Again using my knife I roughed up three little 'boards' that were used by my 'hobo' for patching up his little home. :smile: Using the same stain, stain the boards and rub them down with your finger..

That's all I have for now! I'm working on the door now, which I'll be posting either tonight or tomorrow!

Thanks for watching, and keep posted for more! 
Let me know if you have any questions at all!

Levi


----------



## Kenbo (Sep 16, 2008)

Very cool thread Levi and a great job. I'll be watching this one for sure man. This is awesome stuff.


----------



## boxerman (Oct 11, 2011)

Looks good so far. Will be watching this.


----------



## mackem (May 20, 2007)

Fantastic idea Levi, I'm looking forward to the
rest of the build too. :thumbsup:
p.s.
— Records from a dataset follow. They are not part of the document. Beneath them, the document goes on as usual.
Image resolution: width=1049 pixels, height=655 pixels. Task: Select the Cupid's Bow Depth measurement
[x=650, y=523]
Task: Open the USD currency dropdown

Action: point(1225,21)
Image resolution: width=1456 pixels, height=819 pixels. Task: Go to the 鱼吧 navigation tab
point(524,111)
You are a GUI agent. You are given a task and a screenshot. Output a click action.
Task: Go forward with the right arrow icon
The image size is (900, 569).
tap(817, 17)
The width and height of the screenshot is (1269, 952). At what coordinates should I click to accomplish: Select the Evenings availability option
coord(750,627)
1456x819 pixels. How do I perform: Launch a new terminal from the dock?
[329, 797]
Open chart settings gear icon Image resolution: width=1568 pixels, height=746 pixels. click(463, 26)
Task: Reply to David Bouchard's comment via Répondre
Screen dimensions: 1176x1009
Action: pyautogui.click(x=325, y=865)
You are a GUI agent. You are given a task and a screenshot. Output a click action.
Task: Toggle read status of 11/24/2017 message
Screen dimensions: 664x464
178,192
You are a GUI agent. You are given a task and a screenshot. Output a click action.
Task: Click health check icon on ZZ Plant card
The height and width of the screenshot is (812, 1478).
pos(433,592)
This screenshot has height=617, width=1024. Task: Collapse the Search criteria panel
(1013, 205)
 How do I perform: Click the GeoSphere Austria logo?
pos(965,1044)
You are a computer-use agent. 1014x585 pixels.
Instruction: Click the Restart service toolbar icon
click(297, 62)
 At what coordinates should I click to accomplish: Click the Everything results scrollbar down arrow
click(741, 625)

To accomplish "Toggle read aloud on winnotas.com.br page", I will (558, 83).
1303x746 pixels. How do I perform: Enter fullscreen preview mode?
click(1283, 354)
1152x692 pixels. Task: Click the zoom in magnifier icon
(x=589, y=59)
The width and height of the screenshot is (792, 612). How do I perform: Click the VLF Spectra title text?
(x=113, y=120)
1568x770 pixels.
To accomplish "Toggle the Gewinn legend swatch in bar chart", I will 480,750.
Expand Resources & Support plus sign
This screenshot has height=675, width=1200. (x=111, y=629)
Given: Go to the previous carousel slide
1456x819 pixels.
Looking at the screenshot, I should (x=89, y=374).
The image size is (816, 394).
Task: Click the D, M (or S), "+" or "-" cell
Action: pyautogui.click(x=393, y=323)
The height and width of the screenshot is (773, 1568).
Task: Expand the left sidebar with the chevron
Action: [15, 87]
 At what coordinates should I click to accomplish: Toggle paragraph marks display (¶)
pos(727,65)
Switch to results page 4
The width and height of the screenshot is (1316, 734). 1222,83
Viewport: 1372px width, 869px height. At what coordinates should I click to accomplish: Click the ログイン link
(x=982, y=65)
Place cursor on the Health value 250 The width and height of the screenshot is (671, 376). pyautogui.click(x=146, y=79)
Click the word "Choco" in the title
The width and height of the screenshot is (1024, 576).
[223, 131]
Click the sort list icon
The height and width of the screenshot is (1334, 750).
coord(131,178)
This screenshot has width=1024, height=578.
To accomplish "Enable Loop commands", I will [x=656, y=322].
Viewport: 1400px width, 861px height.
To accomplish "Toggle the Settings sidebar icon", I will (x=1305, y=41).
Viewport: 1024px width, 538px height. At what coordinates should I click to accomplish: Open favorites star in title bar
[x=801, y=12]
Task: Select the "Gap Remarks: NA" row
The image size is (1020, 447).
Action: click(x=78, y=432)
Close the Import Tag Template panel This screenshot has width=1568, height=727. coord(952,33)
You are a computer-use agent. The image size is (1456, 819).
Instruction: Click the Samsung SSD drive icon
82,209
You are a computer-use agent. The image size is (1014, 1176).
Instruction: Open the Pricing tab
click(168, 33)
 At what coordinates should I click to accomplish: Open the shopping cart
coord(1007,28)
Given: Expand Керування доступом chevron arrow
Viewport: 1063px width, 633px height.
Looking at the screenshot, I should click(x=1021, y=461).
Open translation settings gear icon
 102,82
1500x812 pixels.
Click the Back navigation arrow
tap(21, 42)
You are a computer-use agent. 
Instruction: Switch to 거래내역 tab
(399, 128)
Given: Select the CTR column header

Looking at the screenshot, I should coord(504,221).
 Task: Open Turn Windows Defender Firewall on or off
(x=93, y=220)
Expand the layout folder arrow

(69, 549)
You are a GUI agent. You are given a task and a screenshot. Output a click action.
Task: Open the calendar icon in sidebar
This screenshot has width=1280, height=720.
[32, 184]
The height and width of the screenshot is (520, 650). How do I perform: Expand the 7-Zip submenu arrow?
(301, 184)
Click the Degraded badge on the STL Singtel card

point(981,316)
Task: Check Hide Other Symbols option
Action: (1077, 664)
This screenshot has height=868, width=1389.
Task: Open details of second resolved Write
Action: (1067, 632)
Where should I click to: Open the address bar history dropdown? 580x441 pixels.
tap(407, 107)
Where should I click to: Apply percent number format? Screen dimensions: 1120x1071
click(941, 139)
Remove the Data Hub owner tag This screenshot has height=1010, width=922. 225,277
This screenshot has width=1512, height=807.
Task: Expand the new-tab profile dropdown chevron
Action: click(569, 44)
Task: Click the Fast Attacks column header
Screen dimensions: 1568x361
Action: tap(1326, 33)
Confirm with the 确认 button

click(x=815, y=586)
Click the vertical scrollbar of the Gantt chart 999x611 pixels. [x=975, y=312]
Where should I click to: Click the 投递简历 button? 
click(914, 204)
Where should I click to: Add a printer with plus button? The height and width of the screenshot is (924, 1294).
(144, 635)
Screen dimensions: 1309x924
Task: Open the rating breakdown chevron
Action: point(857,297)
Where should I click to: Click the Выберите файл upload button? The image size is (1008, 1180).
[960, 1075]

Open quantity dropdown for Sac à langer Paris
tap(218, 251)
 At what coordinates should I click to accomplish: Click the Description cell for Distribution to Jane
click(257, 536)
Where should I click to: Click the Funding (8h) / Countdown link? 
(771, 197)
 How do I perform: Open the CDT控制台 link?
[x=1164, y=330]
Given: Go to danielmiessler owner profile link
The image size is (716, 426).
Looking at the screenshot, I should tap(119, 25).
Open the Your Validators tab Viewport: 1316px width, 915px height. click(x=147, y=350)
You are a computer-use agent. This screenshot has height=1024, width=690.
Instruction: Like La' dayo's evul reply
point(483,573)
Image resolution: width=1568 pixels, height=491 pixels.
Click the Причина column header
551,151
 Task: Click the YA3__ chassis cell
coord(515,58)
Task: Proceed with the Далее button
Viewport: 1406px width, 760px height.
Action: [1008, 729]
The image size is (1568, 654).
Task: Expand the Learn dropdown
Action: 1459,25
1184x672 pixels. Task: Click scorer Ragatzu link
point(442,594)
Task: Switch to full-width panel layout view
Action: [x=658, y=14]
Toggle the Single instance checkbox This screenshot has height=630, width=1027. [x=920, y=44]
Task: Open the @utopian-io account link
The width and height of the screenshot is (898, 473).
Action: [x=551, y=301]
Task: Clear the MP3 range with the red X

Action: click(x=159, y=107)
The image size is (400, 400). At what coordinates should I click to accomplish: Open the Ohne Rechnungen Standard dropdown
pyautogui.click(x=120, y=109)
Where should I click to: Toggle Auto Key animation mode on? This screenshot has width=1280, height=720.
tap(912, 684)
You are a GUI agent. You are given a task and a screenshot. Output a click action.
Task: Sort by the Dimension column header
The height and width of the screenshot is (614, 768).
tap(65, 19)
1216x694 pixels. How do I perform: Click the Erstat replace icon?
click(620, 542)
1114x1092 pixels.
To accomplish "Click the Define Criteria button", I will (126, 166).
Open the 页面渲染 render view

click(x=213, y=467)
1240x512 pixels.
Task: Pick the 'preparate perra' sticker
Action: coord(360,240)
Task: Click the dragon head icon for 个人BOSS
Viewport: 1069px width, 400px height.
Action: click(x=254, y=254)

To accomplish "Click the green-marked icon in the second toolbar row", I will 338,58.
The graffiti looks very realistic. :yes:

I'm also looking forward to your version
too Pete.:yes:


----------



## STAR (Jan 1, 2008)

Had a play in the shed for a little while today trying to get a more realistic slab look about the paddle sticks.

Gave up on the water dye, tried the Acrylic craft paint way. I have pleanty of acrylic craft and Artists paints for some carvings I do from time to time.

Just when I am about to post some pics I cannot find my camera. Looks like the photos will be delayed til the next day when I search the shed.

Pete


----------